Построения Федорова, Достоевского, Соловьева были значимы и для идеологии так называемых пореволюционных течений русского зарубежья. Пореволюционники (Н.А.Бердяев, Г.П.Федотов, Л.П.Карсавин, Ф.А.Степун, Ю.А.Ширинский-Шихматов и др.) в отличие от Д.С.Мережковского и И.А.Ильина, безоговорочно отвергнувших Россию после 1917-го как абсолютное и предельное зло, осознали революцию закономерным фактом русской истории, ее важной, хотя и катастрофической вехой, всколыхнувшей, переворотившей все пласты бытия нации, вызвавшей в народе к жизни и движению те силы, что столь долго таились под спудом. В революции и в новой России их поражала потрясающая жизненность, но жизненность искореженная, принимавшая уродливые формы. И задача была не в том, чтобы подавить эту жизненность, вогнать ее в стагнацию, а в том, чтобы выправить уродливости, преодолеть ущербность идеи, лежащей в основе строительства нового мира. «В России прежде всего предстоит колоссальная работа духовного просветления и просвещения выпавших из старого уклада, всколыхнувшихся и пришедших в бурное движение народных масс. К этому нужно духовно готовиться. И с этой подготовкой связана первая задача эмиграции», — писал Бердяев 1. Пореволюционники выбрали установку на плодотворное сотрудничество с новой Россией, за которой несмотря ни на что было будущее, на развитие «творческих религиозных сил» и на родине, и в эмиграции ради «грядущего национально-культурного возрождения» страны» 2, на выработку для нее своеобразного «третьего пути», целостной (не ущербной) идеологии.

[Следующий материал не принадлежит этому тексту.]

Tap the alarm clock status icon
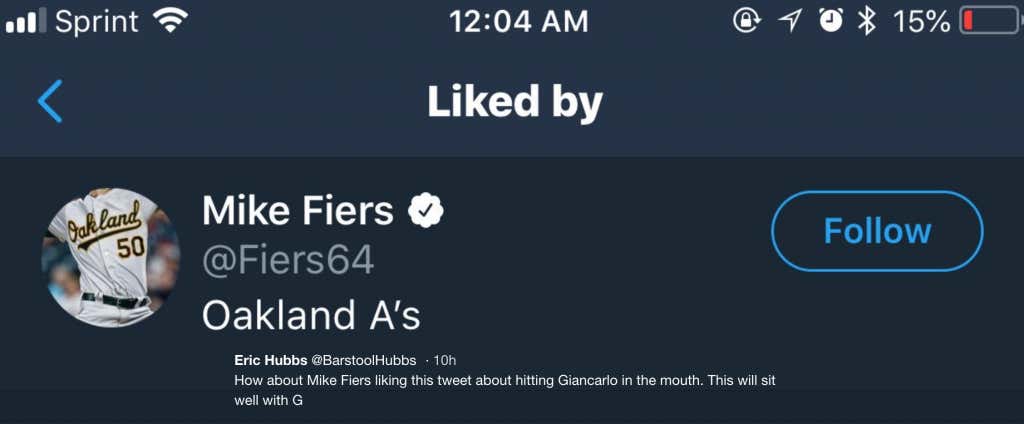1024x424 pixels. coord(830,21)
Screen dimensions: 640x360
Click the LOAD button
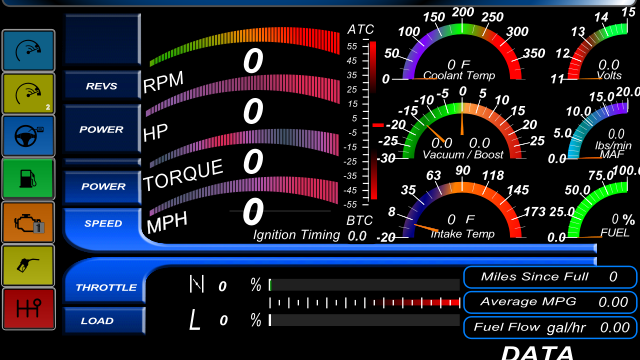tap(104, 321)
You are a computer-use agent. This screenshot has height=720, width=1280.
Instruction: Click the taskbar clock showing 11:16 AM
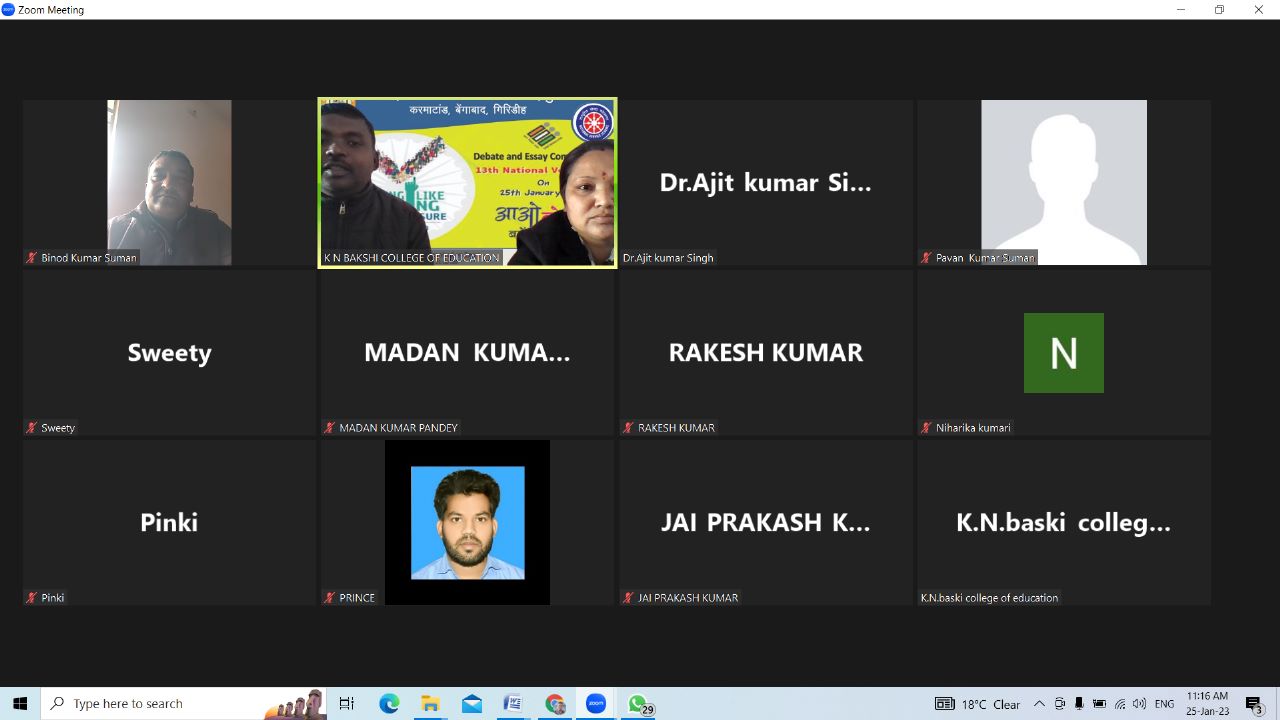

Сменовеховцы, евразийцы, национал-максималисты, младороссы, народники-мессианисты, утвержденцы, новоградцы — все они искали нового синтеза, новых ориентиров истории, совершенных принципов устроения социума. И в этом поиске не раз обращались к наследию русской мысли XIX в., от Чаадаева, Гоголя, славянофилов до Достоевского, Федорова, Соловьева, обретая в их творчестве не только предвидения и пророчества о совершившейся катастрофе, не только глубинный и точный диагноз современных событий, данный из толщи времен, но и созидательные, спасительные ответы на вопрос о грядущих путях России и мира.

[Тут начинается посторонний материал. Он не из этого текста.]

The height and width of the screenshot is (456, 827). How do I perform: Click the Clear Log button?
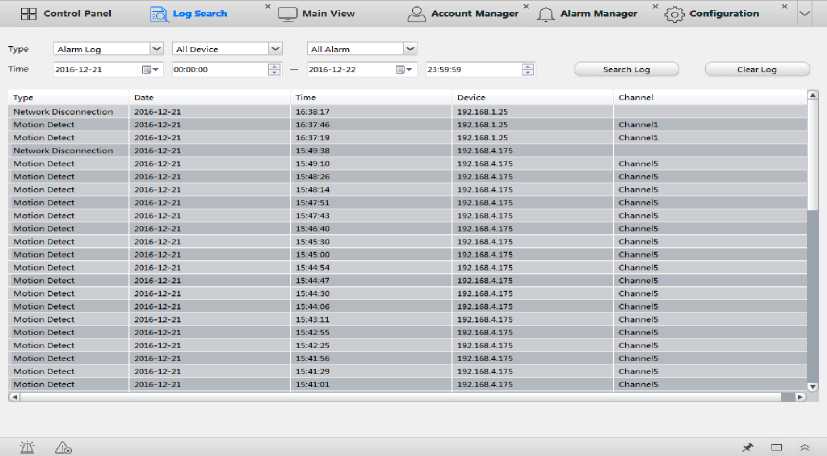(x=756, y=69)
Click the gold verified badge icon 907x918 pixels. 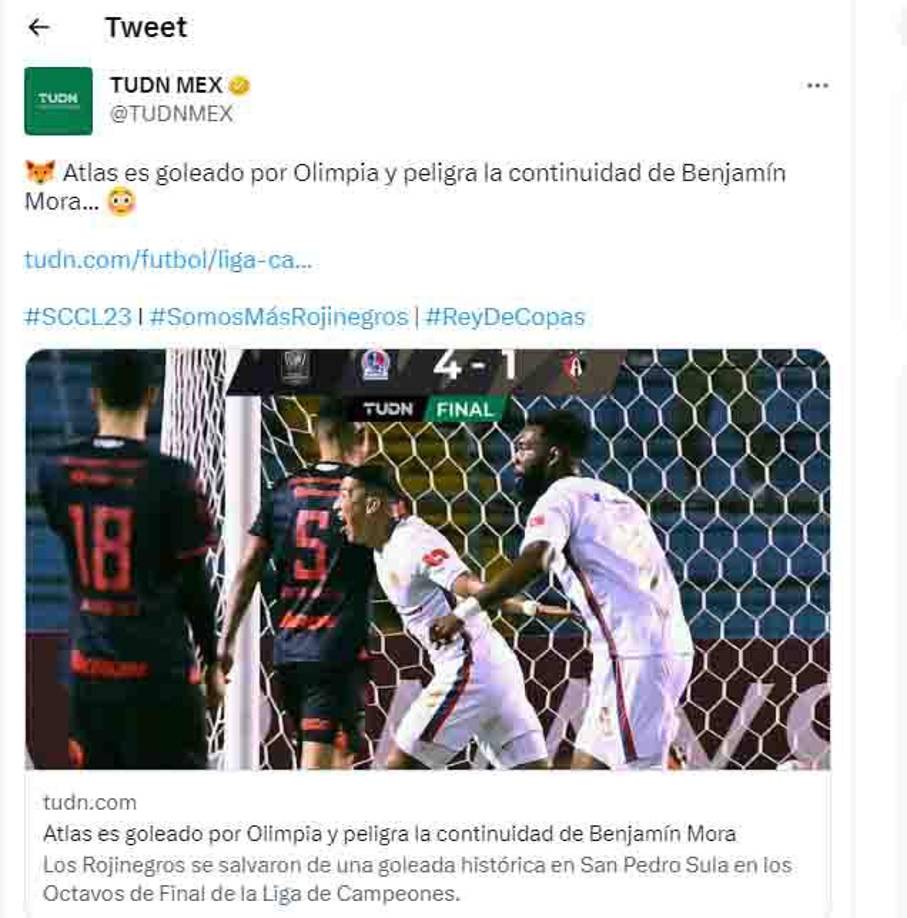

В 1921 г. вышел программный сборник евразийцев «Исход к Востоку», объединивший на своих страницах четырех молодых мыслителей — филолога Н.С.Трубецкого, экономиста П.Н.Савицкого, богослова Г.В.Флоровского и искусствоведа и музыковеда П.П.Сувчинского. Евразийцы, откликаясь на призыв сменовеховцев строить Великую Россию на основе целостной национальной идеи, начали с формулировки тех положений, которые, по их убеждению, должны быть положены в основу государственного строительства. Они попытались противопоставить идеологии большевизма новую, целостную идеологию, опирающуюся на источные традиции русской культуры и жизни. В провозглашении необходимости такой идеологии, в осознании «русского культурного своеобразия» они чувствовали себя «продолжателями мощной традиции русского философского и историософского мышления», от славянофилов до «Гоголя и Достоевского (как философов-публицистов)» 1.

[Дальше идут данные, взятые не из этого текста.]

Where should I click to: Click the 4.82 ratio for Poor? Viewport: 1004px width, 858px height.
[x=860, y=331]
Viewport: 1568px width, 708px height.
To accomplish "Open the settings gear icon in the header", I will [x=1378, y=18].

Отталкиваясь от противопоставления России и Запада, характерного для славянофильского и почвенного течений русской мысли XIX в., подхватывая критику европейской ментальности и культуры, данную И.В.Киреевским и К.С.Аксаковым, Н.Я.Данилевским и К.Н.Леонтьевым, опираясь на провозглашенную Достоевским в январском номере «Дневника писателя» идею поворота России к Азии, евразийцы выдвинули идею своеобразия России как особого историко-географического и этнически-культурного единства — Евразии, склад и судьба которой иная, чем у народов Европы. Россия — самобытный духовно-культурный мир, который должен развиваться по собственным, внутренне ему присущим законам, руководствуясь исконными началами духа народного.
Примечательно, что представлять свою систему идей как органическое развитие русской научной, общественной и религиозно-философской мысли евразийцы начнут далеко не сразу. Как утверждал Савицкий во введении к третьему выпуску «Евразийского временника», первоначально эта связь ими не сознавалась. Решимость сказать миру свое новое слово питалась не столько стремлением восстановить распавшуюся связь времен, продолжив славянофильскую и почвенную традицию в русской культуре и претворив в свете современности комплекс основных ее положений, сколько личным, пропущенным через душу каждого опытом, тем ощущением катастрофичности и взрывчатости эпохи, тем стоянием перед лицом разверзшейся бездны, которое было столь характерно для умонастроения поколения, пережившего Первую мировую войну, революцию, ужас изгнания. «Для нас самих исторические связи наши уяснились в огромной степени путем последующих, а не предварительных сопоставлений», — подчеркивал Савицкий 2.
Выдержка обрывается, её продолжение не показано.